On Thu, 8 Sept 2022 at 02:27, Alexei Starovoitov
<alexei.starovoitov@xxxxxxxxx> wrote:
>
> On Sun, Sep 04, 2022 at 10:41:34PM +0200, Kumar Kartikeya Dwivedi wrote:
> > Global variables reside in maps accessible using direct_value_addr
> > callbacks, so giving each load instruction's rewrite a unique reg->id
> > disallows us from holding locks which are global.
> >
> > This is not great, so refactor the active_spin_lock into two separate
> > fields, active_spin_lock_ptr and active_spin_lock_id, which is generic
> > enough to allow it for global variables, map lookups, and local kptr
> > registers at the same time.
> >
> > Held vs non-held is indicated by active_spin_lock_ptr, which stores the
> > reg->map_ptr or reg->btf pointer of the register used for locking spin
> > lock. But the active_spin_lock_id also needs to be compared to ensure
> > whether bpf_spin_unlock is for the same register.
> >
> > Next, pseudo load instructions are not given a unique reg->id, as they
> > are doing lookup for the same map value (max_entries is never greater
> > than 1).
> >
> > Essentially, we consider that the tuple of (active_spin_lock_ptr,
> > active_spin_lock_id) will always be unique for any kind of argument to
> > bpf_spin_{lock,unlock}.
> >
> > Note that this can be extended in the future to also remember offset
> > used for locking, so that we can introduce multiple bpf_spin_lock fields
> > in the same allocation.
> >
> > Signed-off-by: Kumar Kartikeya Dwivedi <memxor@xxxxxxxxx>
> > ---
> > include/linux/bpf_verifier.h | 3 ++-
> > kernel/bpf/verifier.c | 39 +++++++++++++++++++++++++-----------
> > 2 files changed, 29 insertions(+), 13 deletions(-)
> >
> > diff --git a/include/linux/bpf_verifier.h b/include/linux/bpf_verifier.h
> > index 2a9dcefca3b6..00c21ad6f61c 100644
> > --- a/include/linux/bpf_verifier.h
> > +++ b/include/linux/bpf_verifier.h
> > @@ -348,7 +348,8 @@ struct bpf_verifier_state {
> > u32 branches;
> > u32 insn_idx;
> > u32 curframe;
> > - u32 active_spin_lock;
> > + void *active_spin_lock_ptr;
> > + u32 active_spin_lock_id;
>
> {map, id=0} is indeed enough to distinguish different global locks and
> {map, id} for locks in map values,
> but what 'btf' is for?
> When is the case when reg->map_ptr is not set?
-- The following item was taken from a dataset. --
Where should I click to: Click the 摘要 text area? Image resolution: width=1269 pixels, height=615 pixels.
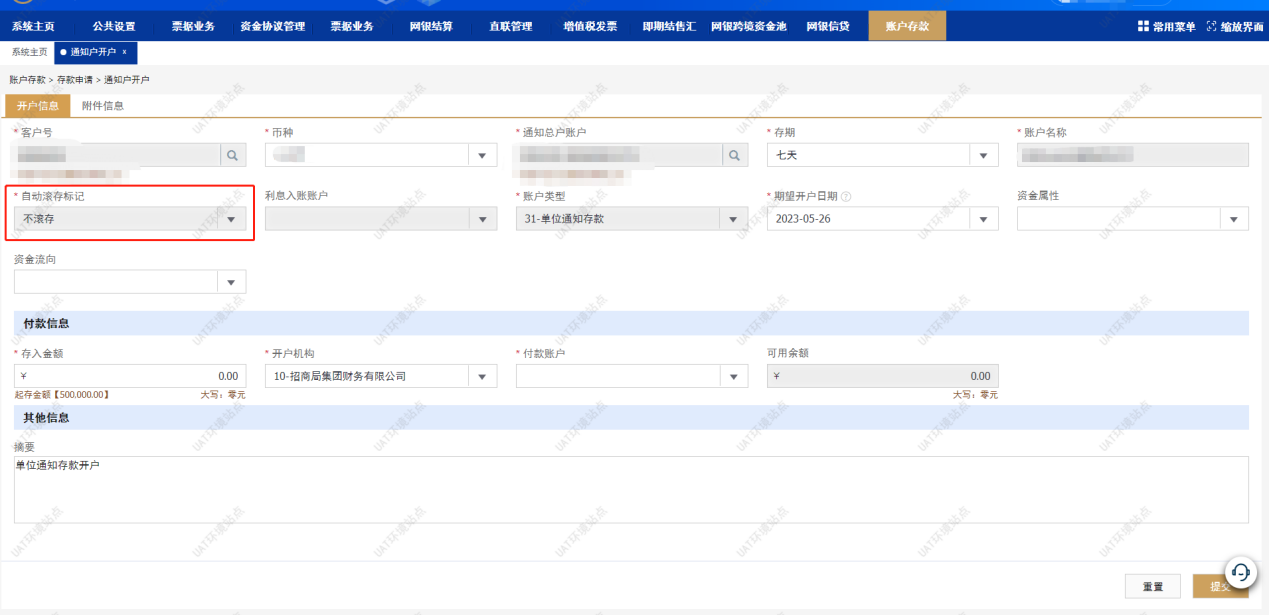tap(630, 490)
> locks in allocated objects?
> Feels too early to add that in this patch.
>
It makes active_spin_lock check simpler, just checking
active_spin_lock_ptr that to be non-NULL indicates lock is held. Don't
have to always check both ptr and id, only need to compare both when
verifying that lock is in the same allocation as reg.